Well I have sadly come to the conclusion that only the simple use the made-up term 'woke' to label all and everybody that may think things are a tad more complicated and nuanced than a simple knee jerk reaction. But then that was the point of the word wasn't it - to create a tribal label for the unthinking & unquestioning to use as a shorthand for all they disagree with. As Orwell's 1984 was noted earlier I would add that 'Woke' wouldn't be out of place with Newspeak 'Bellyfeel' or 'Duckspeak' for our true believers. 

What I do notice is that it's those largely with grudge or chip on their shoulder that use it yet are completely incapable of a moment of introspection. The trouble is few of us fit neatly into any of these boxes like 'woke' or 'lefty' for the simpletons to label. We are all more complicated than that being 'right' on some issues and 'left' on others.

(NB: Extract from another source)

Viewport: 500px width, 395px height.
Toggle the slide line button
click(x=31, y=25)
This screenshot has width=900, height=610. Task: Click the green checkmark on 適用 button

Well I think that line of thinking could be applied to most terms flung around at political groupings. Not all of Bills 'righties' will fit into a neat box, nor do all 'brexiteers' or 'remoaners.'

The term woke was actually coined by someone on the 'woke' side of the debate- the idea being that staying 'woke' meant being on your toes and looking out for all forms of racial discrimination, a noble thought. However it has definitely mutated over time, although I don't think its unique and I don't think its a term that is hugely hard to understand.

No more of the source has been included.